The US dollar opened on a strong note as geopolitical tensions escalated with Israel’s recent airstrikes on Iranian fuel depots. The bombings, which targeted 30 sites, contributed to a surge in oil prices, pushing them above $100 per barrel. Amidst this backdrop, the greenback is gaining traction as a safe haven asset, bolstered by a recalibration of interest rate expectations. This shift comes as traders adjust their forecasts regarding potential Federal Reserve rate cuts, particularly after Friday’s weak Non-Farm Payroll (NFP) report was largely disregarded. Despite its lackluster performance, the NFP figures starkly contradicted other recent employment data, leading some traders to question their validity.
Market sentiment is primarily focused on de-escalation of the US-Iran conflict, with speculation that such an outcome would spark a relief rally in risk assets, potentially weighing on the dollar. Former President Trump hinted that oil prices could plummet following the resolution of the Iranian nuclear threat, indirectly suggesting that the end of hostilities would trigger a market response.

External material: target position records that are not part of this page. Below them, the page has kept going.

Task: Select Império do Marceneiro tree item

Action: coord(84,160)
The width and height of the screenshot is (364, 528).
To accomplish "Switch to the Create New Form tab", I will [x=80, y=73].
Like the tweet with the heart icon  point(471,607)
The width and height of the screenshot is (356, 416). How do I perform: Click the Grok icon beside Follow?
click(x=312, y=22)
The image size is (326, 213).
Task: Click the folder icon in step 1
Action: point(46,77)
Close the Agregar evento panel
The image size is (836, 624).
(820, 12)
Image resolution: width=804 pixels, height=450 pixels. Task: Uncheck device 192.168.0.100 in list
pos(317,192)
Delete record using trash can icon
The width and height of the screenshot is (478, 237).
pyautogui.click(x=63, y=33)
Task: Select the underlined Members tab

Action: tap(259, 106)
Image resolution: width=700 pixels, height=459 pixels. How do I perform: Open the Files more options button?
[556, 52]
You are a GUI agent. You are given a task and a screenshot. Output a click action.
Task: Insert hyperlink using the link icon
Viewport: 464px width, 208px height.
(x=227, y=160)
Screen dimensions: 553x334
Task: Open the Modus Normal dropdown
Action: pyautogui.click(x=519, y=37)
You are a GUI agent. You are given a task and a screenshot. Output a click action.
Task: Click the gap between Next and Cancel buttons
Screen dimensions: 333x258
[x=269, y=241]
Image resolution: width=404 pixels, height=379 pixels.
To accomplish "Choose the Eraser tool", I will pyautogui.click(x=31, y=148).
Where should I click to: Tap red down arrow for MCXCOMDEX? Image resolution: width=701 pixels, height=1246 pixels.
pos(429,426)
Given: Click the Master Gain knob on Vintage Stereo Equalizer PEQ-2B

In Japan, the situation remains stagnant with no signs of imminent rate hikes. Prime Minister Takaichi faces opposition, and recent consumer price index (CPI) data fell below the Bank of Japan’s (BoJ) 2% inflation target, complicating efforts to raise interest rates. Amid the ongoing US-Iran war and subsequent risk aversion, a selloff in the Nikkei index may further dampen economic activity, casting doubts on the market’s optimistic pricing of potential rate increases in June, with projections of two hikes by year-end now appearing overly ambitious. As a result, the Japanese yen is expected to weaken as expectations for rate hikes are deferred.
From a technical analysis perspective, the USD/JPY pair has reached a critical level near 159.00, reminiscent of previous verbal interventions from earlier in the year that positively impacted the yen. Traders are likely to adopt a cautious approach, with the path of least resistance appearing to be upward despite potential sell-offs near this resistance level. Support is identified around 157.65, where a minor upward trendline exists. Should the pair pull back to this support zone, buying interest could emerge, and aggressive bulls might seek a break to new highs.
Looking ahead, several key economic indicators are set to be released this week. The US Consumer Price Index (CPI) is scheduled for Wednesday, followed by jobless claims figures on Thursday. The week concludes with the US Personal Consumption Expenditures (PCE) price index and consumer sentiment survey from the University of Michigan, alongside Job Openings data. However, with the focus primarily on geopolitical tensions, market reactions to these data releases may be limited.